Render the listing as a Markdown table with the columns Row and Line. Start at the line that contains "You are a computer-use agent." and run through the end of the listing, skipping blank lines and leaving out the pictures.

Saved entries:

>> START

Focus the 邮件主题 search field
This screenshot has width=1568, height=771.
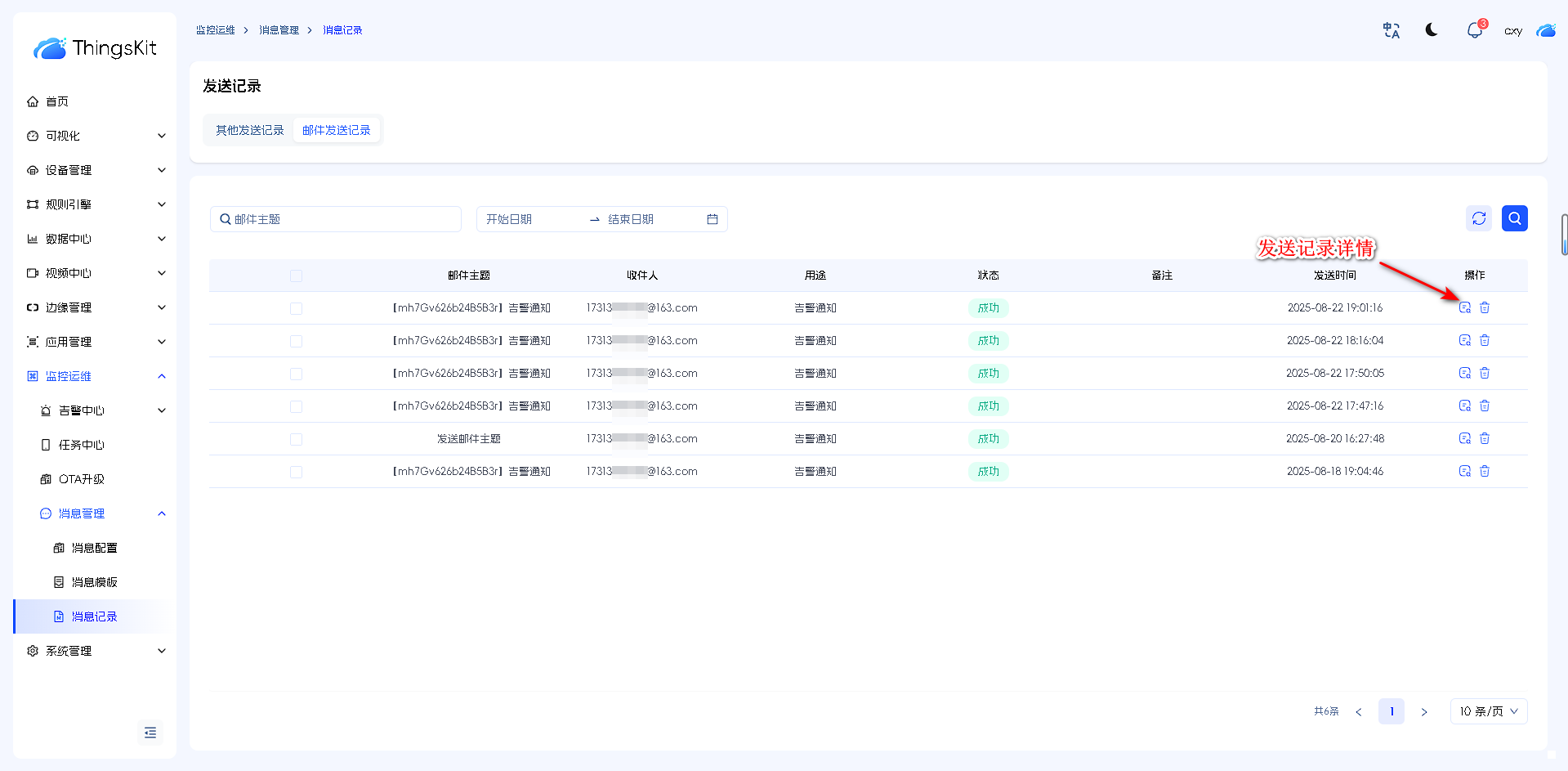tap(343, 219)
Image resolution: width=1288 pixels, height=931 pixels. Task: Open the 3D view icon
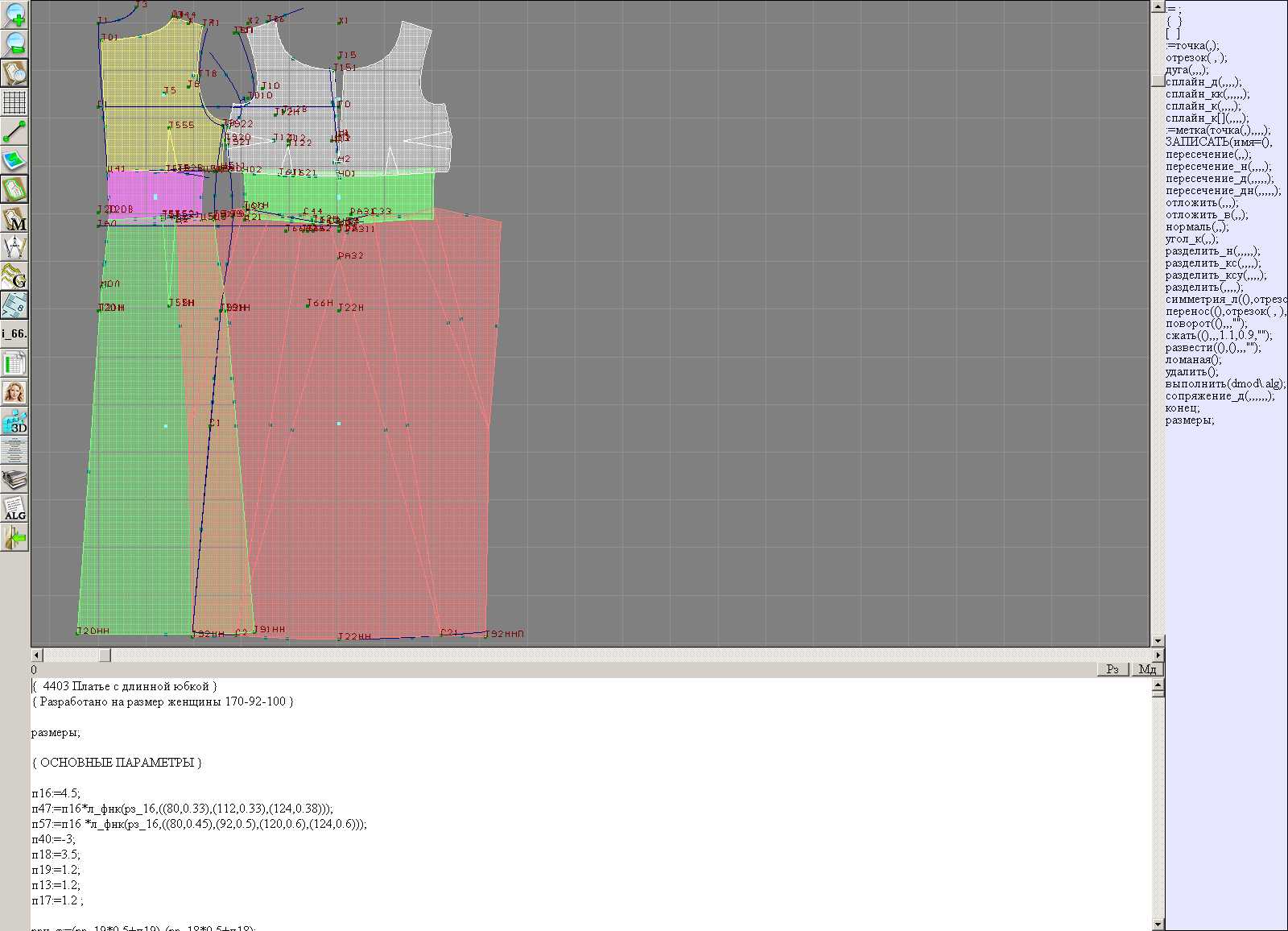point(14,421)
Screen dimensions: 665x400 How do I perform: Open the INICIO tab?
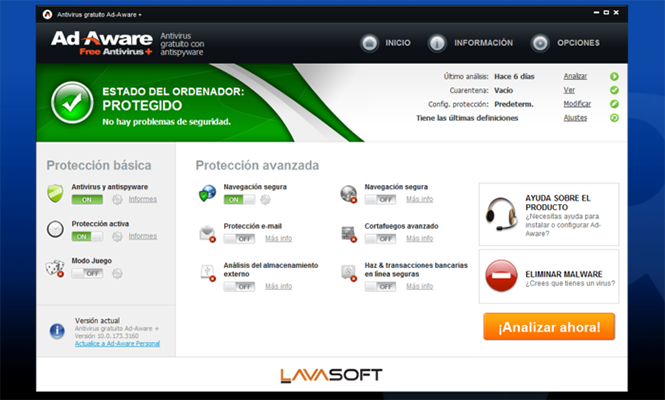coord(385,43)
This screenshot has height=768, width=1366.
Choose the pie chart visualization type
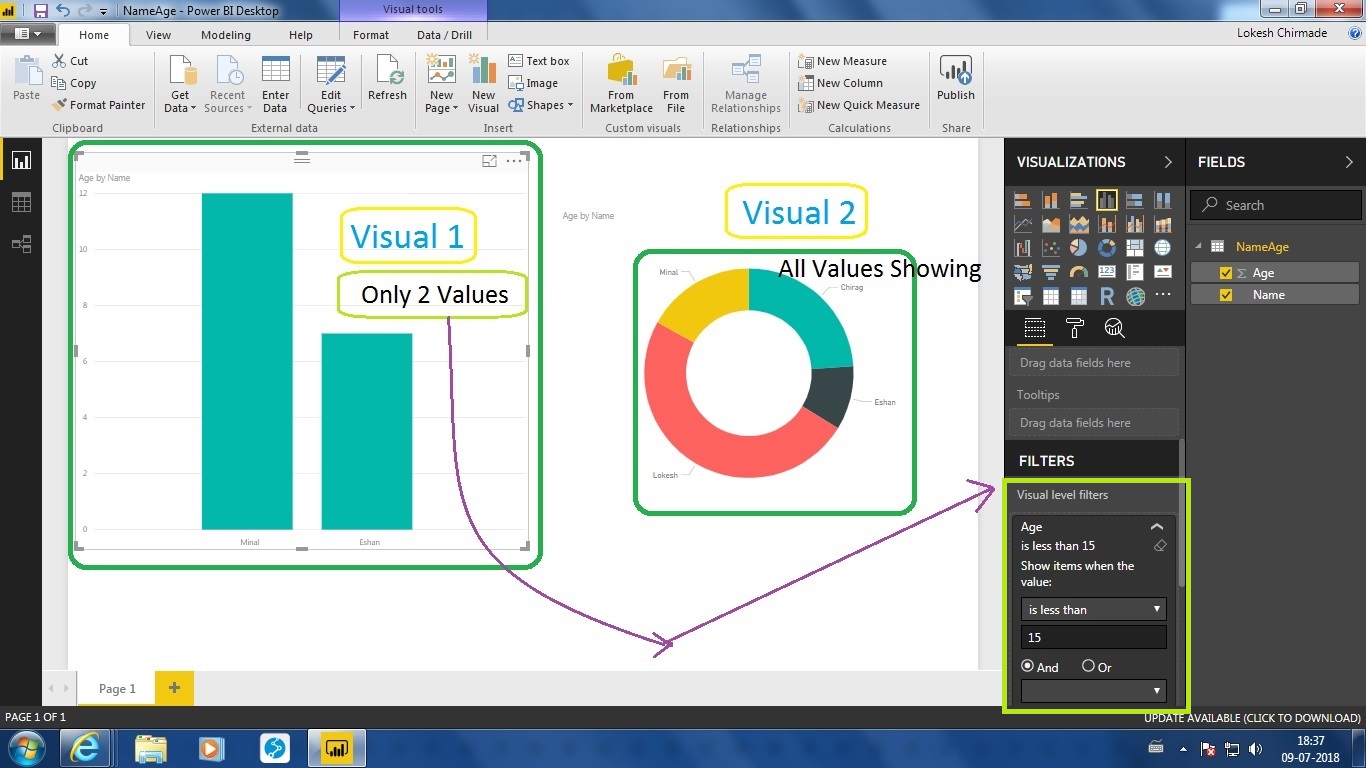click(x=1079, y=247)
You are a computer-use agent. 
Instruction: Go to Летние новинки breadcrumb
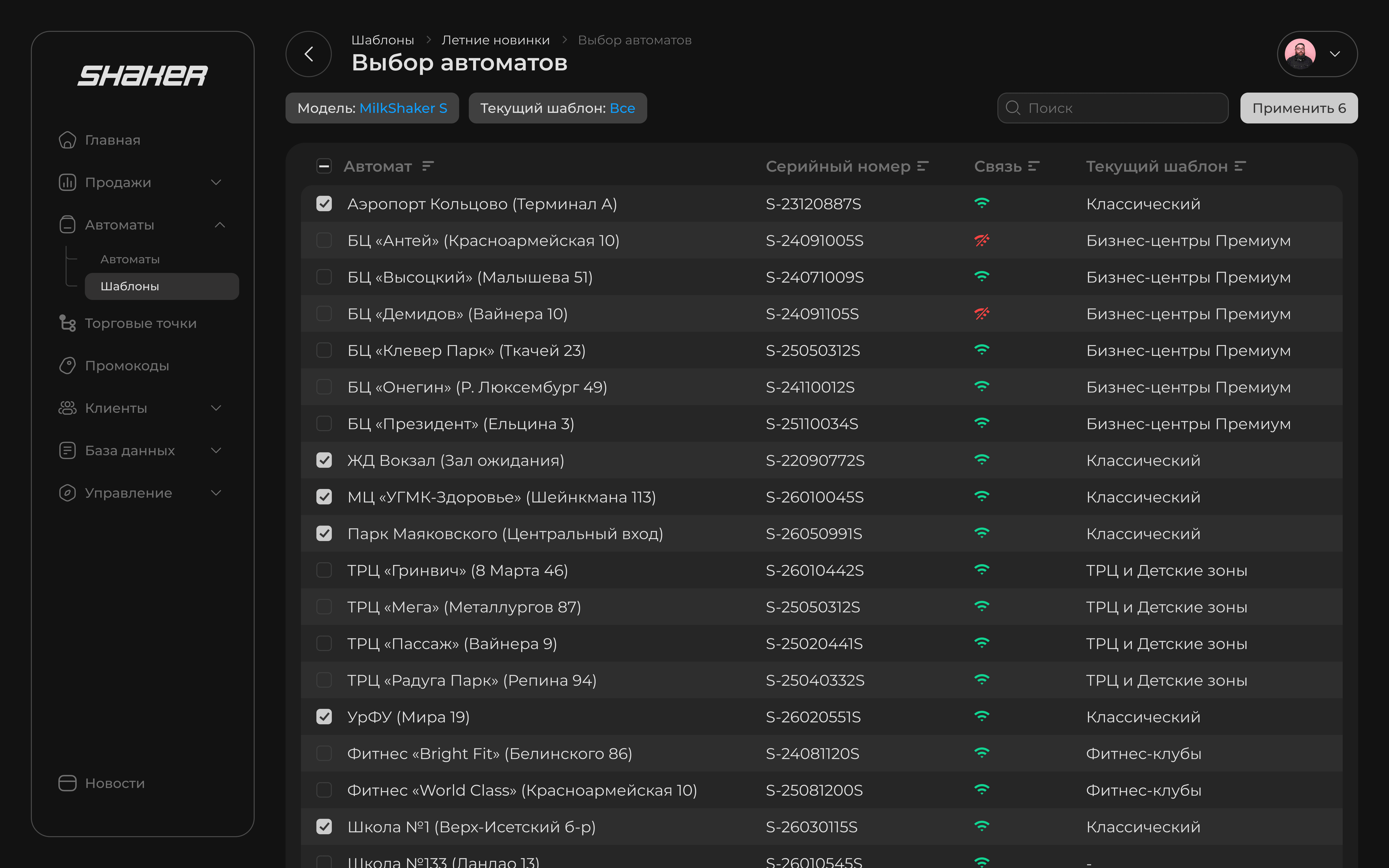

>> END

Reply to the exercise:
| Row | Line |
|---|---|
| 1 | You are a computer-use agent.  |
| 2 | Instruction: Go to Летние новинки breadcrumb |